Traduire l’activité cérébrale spontanée d’un poisson-zèbre à l’autre

Traduire l’activité cérébrale spontanée d’un poisson-zèbre à l’autre

Même en l’absence de stimuli externes, le cerveau reste actif. Cette activité spontanée, essentielle au développement du système nerveux et au traitement des informations, est-elle propre à chaque individu ou repose-t-elle sur une organisation commune ? Dans le cadre d’une collaboration impliquant l’IPhT (CEA-CNRS), des chercheurs ont montré que des larves de poisson-zèbre partagent une organisation cérébrale similaire.

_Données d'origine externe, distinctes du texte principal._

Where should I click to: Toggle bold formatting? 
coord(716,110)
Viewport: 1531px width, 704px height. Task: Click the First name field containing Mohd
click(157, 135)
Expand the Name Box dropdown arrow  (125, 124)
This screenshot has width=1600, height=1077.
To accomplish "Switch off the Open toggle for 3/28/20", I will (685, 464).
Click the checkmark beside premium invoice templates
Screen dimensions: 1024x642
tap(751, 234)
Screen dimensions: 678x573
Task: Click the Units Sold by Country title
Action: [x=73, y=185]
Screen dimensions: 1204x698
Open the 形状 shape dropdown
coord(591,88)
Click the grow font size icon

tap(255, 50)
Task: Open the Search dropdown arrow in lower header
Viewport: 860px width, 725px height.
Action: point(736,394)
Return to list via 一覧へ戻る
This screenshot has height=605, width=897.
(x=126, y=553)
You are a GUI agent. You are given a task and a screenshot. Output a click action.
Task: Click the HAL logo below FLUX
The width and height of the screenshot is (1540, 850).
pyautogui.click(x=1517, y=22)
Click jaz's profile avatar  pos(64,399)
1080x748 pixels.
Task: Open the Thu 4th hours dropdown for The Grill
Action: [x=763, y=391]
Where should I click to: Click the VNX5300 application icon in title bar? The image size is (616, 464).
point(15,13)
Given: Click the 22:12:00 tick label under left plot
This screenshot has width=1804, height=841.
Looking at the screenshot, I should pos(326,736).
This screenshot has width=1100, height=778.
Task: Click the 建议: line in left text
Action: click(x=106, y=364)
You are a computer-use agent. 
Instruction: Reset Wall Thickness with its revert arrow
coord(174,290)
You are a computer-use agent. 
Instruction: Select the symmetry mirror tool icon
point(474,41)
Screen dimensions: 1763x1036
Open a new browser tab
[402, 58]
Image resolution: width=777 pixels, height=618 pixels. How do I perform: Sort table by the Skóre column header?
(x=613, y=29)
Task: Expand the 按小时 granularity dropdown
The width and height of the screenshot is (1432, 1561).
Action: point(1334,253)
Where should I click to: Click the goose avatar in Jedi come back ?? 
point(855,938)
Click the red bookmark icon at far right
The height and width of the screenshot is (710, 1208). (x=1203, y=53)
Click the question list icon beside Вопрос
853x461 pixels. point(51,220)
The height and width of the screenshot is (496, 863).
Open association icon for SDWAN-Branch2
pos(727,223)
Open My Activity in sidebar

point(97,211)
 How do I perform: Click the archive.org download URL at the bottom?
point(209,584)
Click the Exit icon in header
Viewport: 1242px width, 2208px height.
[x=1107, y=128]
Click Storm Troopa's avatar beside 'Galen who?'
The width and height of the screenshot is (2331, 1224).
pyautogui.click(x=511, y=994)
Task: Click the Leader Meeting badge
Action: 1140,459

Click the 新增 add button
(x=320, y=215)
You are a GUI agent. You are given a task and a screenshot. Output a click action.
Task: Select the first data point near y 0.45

En combinant des enregistrements du cerveau entier à l’échelle de la cellule unique chez des larves de poisson-zèbre et des méthodes d’apprentissage statistique, nous montrons que les dynamiques spontanées partagent une structure commune entre animaux.

Des assemblées de neurones coactivés, organisées spatialement, réapparaissent chez différents individus et constituent des briques élémentaires de l’activité des populations neuronales. Cette représentation partagée permet une traduction fictive de l’activité d’un poisson dans l’espace neuronal d’un autre, tout en préservant une plausibilité spatiale et statistique.

Ces résultats suggèrent que les cerveaux organisent l’activité des populations neuronales selon des principes similaires afin de représenter des états internes. Nos travaux révèlent une organisation conservée dans le cerveau des vertébrés et établissent un cadre quantitatif pour comparer les dynamiques cérébrales entre individus et entre conditions.